Texte source:
Trois personnes, trois moments, nous pourrions dire trois notes unies, et votre Vie!

par | 3 février 2013

Fr Hughes-François Rovarino

Trois personnes, trois moments, nous pourrions dire trois notes unies, et votre Vie !
4ème Dimanche – Temps ordinaire – Bordeaux « Messe des Artistes » – 3 février 2013
Trois personnes, trois moments et votre vie, voici notre liturgie ! Jérémie, Paul, Jésus, les héros du jour se sont présentés à nous, tour à tour. Ils se sont levés. Ils sont venus vers nous. Ils ont fait entendre des sentences, des leçons.
Mais il y avait alors plus que des paroles. Dans notre liturgie, il s’agit bien de personnes qui parlent ou écrivent, plutôt que de messages seuls.
De nos jours encore leurs pas résonnent. Il importe peu que certains comme Paul aient deux mille ans déjà, voire quelques six siècles de plus comme Jérémie. Quinelesait :« L’homme contemporain écoute plus volontiers les témoins que les maîtres, ou s’il écoute les maîtres, c’est parce qu’ils sont des témoins. » Ce rappel du pape Paul VI relève la grâce de ce moment présent (Paul VI Annoncer l’Évangile n°41, 1975).
Trois personnes, trois moments, nous pourrions dire trois notes unies pour annoncer une musique. Trois notes : qu’est-ce à dire ? Celle qui vient du fond des âges ; celle qui descend de l’éternité ; celle qui frappe et appelle à se prononcer soi-même. N’est-ce pas ainsi que nous pourrions les entendre ?
Jérémie et l’identité de soi, note sourde ; Paul et l’amour qu’est Dieu, cette charité qui peut inonder et rayonner en nos cœurs et au-delà d’eux, note lumineuse ; Jésus qui fait choc, et que les habitants de Nazareth ne veulent pas entendre, note essentielle pourtant sur un rythme entêtant !
Trois notes qui s’enchaînent : elle ne font pas nombre, elles esquissent une histoire ; elles ne sont pas trois éléments isolés, elles ne s’empilent pas : elles s’appellent, pour s’associer et communier ensemble à un mystère plus grand, celui que nous célébrons. Elles prennent leur place, comme des notes qui résonnent ; et en les entendant, en écoutant leur voix, en recueillant leur souffle, nous sommes incorporés à l’histoire qu’elles révèlent.

Jeu de données:
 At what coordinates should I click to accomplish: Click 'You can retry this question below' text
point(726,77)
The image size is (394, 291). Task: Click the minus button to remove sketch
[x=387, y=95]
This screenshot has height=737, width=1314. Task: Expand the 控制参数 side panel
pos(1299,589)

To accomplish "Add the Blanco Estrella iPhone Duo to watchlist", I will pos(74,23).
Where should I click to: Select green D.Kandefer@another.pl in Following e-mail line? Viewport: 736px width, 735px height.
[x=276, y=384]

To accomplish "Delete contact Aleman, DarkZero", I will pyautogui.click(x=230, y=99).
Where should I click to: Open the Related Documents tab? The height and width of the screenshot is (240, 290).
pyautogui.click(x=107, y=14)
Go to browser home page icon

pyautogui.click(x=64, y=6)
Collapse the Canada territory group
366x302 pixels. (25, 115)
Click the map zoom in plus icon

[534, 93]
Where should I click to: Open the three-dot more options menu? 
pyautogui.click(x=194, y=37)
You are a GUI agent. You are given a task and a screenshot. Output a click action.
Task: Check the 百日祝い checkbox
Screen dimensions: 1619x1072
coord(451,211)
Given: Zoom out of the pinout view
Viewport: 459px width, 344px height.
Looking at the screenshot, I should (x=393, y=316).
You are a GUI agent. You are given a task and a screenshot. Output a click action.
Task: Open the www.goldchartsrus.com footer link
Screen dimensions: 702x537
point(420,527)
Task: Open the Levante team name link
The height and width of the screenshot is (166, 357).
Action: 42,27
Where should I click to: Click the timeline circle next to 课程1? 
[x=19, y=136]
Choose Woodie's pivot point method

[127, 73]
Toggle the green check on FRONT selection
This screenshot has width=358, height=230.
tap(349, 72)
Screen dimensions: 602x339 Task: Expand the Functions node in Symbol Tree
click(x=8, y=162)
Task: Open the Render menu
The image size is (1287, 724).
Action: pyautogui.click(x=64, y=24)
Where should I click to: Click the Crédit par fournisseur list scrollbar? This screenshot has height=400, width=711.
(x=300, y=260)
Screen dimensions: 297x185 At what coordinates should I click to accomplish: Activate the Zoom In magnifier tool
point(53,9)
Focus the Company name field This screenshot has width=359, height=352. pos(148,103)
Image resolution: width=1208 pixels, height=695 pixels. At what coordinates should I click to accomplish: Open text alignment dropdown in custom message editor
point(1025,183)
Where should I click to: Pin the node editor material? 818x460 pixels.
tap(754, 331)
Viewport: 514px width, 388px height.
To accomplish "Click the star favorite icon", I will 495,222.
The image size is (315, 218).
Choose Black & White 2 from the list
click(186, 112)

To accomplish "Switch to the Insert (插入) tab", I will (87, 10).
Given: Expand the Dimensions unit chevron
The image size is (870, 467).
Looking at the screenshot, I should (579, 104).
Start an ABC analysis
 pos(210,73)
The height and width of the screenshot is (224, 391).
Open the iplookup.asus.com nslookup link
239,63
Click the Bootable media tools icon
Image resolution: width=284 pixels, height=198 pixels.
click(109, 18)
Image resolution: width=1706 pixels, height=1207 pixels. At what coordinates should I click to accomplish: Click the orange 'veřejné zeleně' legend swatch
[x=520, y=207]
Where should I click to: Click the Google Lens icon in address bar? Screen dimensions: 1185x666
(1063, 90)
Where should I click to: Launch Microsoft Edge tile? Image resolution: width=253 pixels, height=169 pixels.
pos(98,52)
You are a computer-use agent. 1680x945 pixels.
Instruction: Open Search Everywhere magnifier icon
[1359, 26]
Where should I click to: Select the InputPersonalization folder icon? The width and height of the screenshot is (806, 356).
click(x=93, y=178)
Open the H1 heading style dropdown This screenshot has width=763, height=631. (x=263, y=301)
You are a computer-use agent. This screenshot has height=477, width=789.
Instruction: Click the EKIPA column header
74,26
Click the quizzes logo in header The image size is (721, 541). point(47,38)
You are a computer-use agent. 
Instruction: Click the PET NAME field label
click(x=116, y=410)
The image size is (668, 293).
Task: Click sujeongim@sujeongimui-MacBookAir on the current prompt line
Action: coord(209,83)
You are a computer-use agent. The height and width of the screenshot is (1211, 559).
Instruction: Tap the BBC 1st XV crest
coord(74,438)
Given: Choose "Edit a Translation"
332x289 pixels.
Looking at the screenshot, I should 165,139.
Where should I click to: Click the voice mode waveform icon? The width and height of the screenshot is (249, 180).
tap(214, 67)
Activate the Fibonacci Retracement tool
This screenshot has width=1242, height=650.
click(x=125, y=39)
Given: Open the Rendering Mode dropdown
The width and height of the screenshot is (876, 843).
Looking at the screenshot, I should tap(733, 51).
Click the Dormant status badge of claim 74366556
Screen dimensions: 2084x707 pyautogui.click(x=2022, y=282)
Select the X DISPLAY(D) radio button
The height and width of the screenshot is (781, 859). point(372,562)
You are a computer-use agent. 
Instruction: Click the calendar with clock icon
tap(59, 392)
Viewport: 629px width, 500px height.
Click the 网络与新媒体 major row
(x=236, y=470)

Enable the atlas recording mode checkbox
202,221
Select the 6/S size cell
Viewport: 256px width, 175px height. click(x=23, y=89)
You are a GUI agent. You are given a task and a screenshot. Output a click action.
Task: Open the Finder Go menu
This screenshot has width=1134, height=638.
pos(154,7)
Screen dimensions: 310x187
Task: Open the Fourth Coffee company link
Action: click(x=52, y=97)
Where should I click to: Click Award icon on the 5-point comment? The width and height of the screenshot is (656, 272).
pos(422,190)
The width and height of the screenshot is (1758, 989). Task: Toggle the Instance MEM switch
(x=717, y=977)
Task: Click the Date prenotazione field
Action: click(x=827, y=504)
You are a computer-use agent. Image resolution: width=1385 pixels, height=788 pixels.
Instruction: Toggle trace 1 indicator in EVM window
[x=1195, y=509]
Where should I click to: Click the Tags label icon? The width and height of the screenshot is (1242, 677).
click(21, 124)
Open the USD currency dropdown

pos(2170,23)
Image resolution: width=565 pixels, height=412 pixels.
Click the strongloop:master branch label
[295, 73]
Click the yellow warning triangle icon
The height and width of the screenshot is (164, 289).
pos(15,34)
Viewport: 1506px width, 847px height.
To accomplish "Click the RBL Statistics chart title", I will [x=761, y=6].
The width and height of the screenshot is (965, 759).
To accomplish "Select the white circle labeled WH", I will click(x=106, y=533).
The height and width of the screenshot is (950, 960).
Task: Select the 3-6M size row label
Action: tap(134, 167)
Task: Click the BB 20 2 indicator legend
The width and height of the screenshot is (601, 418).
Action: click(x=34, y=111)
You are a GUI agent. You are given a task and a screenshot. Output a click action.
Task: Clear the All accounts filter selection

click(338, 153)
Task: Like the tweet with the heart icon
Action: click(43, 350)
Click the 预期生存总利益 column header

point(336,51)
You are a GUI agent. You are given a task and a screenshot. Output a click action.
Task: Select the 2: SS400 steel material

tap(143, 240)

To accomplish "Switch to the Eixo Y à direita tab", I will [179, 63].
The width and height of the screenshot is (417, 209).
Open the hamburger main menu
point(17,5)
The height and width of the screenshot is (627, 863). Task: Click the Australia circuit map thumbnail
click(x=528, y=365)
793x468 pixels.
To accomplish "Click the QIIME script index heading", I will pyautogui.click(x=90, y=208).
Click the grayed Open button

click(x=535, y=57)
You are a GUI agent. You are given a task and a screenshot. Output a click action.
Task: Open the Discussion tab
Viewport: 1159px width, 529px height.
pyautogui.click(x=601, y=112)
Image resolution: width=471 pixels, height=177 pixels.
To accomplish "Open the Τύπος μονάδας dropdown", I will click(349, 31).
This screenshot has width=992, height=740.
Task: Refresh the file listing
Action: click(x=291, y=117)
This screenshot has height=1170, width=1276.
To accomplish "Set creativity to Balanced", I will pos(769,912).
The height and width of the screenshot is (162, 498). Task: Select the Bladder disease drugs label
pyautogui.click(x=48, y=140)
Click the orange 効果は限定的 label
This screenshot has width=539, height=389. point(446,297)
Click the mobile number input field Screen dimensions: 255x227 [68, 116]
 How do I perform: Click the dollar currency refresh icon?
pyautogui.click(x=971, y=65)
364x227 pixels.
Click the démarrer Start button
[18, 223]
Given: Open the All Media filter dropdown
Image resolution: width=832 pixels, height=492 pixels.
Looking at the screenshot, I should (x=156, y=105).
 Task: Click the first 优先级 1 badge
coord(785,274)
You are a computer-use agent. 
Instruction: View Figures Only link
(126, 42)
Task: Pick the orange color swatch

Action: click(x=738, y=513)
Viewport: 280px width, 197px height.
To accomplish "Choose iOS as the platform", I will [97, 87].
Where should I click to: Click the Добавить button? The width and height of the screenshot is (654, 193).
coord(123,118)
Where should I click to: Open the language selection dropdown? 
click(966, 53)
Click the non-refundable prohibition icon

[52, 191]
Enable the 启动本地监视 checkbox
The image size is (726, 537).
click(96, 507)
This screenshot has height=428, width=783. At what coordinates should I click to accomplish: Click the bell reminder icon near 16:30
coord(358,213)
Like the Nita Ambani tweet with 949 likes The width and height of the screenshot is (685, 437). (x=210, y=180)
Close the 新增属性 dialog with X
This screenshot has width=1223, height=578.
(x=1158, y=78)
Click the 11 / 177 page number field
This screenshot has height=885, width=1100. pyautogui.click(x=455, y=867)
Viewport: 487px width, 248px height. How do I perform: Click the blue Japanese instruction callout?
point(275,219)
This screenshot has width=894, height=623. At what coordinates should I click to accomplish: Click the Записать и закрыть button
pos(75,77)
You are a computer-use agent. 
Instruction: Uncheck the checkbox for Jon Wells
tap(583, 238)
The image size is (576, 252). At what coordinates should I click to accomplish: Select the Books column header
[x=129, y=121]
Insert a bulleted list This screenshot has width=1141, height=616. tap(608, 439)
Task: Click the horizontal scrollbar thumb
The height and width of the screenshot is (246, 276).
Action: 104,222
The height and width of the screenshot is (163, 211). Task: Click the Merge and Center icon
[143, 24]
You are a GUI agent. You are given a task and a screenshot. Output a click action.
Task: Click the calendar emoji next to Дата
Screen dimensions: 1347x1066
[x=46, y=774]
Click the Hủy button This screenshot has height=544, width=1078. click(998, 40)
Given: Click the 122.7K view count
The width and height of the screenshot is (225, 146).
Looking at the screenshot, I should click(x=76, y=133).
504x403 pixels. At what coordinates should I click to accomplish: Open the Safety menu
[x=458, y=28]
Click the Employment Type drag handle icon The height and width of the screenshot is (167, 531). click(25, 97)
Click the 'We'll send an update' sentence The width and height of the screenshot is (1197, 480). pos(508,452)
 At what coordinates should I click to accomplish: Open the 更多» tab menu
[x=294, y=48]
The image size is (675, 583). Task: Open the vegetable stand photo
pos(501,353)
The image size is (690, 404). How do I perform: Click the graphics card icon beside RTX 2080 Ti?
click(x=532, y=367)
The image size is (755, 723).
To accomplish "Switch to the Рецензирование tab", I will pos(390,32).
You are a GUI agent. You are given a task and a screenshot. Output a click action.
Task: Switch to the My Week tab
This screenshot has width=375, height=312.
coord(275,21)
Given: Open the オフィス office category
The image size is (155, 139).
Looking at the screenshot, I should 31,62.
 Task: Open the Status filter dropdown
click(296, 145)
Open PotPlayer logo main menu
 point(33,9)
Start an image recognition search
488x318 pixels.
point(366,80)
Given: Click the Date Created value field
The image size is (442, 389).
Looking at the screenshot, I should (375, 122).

Consignes:
a - Recopiez le passage de l'homélie qui commence par « De nos jours » et se poursuit jusqu'à « pourrions les entendre ? », en mettant « mélodie » à la place de « musique ».
b - Prolongez l'homélie sur Jérémie, Paul et Jésus au-delà de sa dernière phrase.

Réponses par consigne:
a -
De nos jours encore leurs pas résonnent. Il importe peu que certains comme Paul aient deux mille ans déjà, voire quelques six siècles de plus comme Jérémie. Quinelesait :« L’homme contemporain écoute plus volontiers les témoins que les maîtres, ou s’il écoute les maîtres, c’est parce qu’ils sont des témoins. » Ce rappel du pape Paul VI relève la grâce de ce moment présent (Paul VI Annoncer l’Évangile n°41, 1975).
Trois personnes, trois moments, nous pourrions dire trois notes unies pour annoncer une mélodie. Trois notes : qu’est-ce à dire ? Celle qui vient du fond des âges ; celle qui descend de l’éternité ; celle qui frappe et appelle à se prononcer soi-même. N’est-ce pas ainsi que nous pourrions les entendre ?

b -
Ces personnes, ces moments, ces notes : c’est de l’art. On a pu dire : « L’art, c’est d’être absolument soi-même », quelque chose qui nous ressemble et qui nous dépasse ; comme un « mystérieusement soi-même » ! Soi-même ; mais pas comme une île, pas isolé, pas démuni ! Soi-même, incomparable !
La grâce du Seigneur ne peut rêver plus grand que de nous faire partager cette communion à Dieu qui révèle la plénitude de notre personne immortelle, transfigurée en lui, appelée à sa vie ! A cela, il nous éveille.
1- Sans doute, est-ce que c‘est ce que perçoit Jérémie quand il fait mémoire de son identité, de sa dignité, et qu’il nous révèle la nôtre :« Avant même de te former au ventre maternel, je t’ai connu », lui dit le Seigneur. « Je suis avec toi pour te délivrer. Voilà la chance de ton existence. Pour toi, je suis aussi Sauveur, éternellement Sauveur ! » Et Jérémie l’illustra par sa vie.
2- Sans doute, est-ce ce que Paul veut rappeler aux habitants de Corinthe : « Aspirez au dons supérieurs » ; etencore : «  La Charité ne passe pas ».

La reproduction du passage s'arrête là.